Es folgte die Leerung 2er Sektflaschen, die Fotosession mit allen Gaesten und Geschenkuebergabe (ich habe die Befuerchtung, das unsere Klasse wirklich Bettwaesche geschenkt hat, obwohl wir uns eigentlich auf einen Gutschein von Ikea geeinigt hatten) und Bekundigungen an die Braut, dass sie unheimlich huebsch aussieht uns sich wirklich einen feinen Burschen rausgesucht hat.
Nach 3 Stunden Zeremonie wurde dann noch zum Mittagessen geladen, aber Tanja und ich haben uns heimlich davon gestohlen. Auf der Strasse wurden wir von einer Landschaftsarchitektin aufgegabelt, die uns 20 min. lang zu einem Reisebuero geleitete (danke fuer die Hilfe!). Dort angekommen haben wir die Buchung unseres Trips nach Harbin in die weltgroesste Eiskunstwerkausstellung unter Dach und Fach gebracht. Am 2. Januar fahren wir ueber Nacht im Zug nach Norden, um dort oben 3 hoffentlich tolle Tage zu verbringen - ich freu mich schon drauf! Muss mich aber noch mit ordentlichen Handschuhen gegen die -20 °C wappnen, die dort oben alles beherrschen.
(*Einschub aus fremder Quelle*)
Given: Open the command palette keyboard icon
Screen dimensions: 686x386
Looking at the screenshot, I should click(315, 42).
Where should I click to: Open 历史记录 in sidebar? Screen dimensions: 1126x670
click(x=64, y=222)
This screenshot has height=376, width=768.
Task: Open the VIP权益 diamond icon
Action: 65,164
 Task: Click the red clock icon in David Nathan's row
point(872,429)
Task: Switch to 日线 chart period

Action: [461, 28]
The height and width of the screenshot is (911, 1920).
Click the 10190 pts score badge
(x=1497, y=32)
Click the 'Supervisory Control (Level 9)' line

In 2 Stunden wird bei uns zum Aufbruch geblasen - dann gehen wir mit Chinesen und Koreanern deutsch essen - Kaeseschnitzel ich komme. Obwohl ich schon am Freitag in der Kueche stand und unter extremen Kraftanstrengungen meinen Teil zu "interkulturellen Fressabend" produzierte. Schliesslich schlugen wir uns in der Wohnung einer Kommilitionin die Baeuche mit Beafsteak, Nudel- und Kartoffelsalat, mexikanischen Koestlichkeiten, indonesischem Cocosfleisch, koreanischen alkoholische Getraenken (aus Reis) und gutem chinesischen Bier voll. Kein Wunder, dass diese Kombination einen sich uebergebenden Japaner, eine verstimmte Gastgeberin und lustig gewordene Koreaner hervorbrachte, die dann die Partyspiele auspackten. Aber um Mitternacht war der Spass vorbei, schliesslich mussten wir alle in einem halbwegs akzeptablen Zustand bei der Hochzeit auftauchen.
Wie sprechen wie eigentlich am Montag unsere Lehrerin an - jetzt heisst sie ja gar nicht mehr "Pei laoshi"!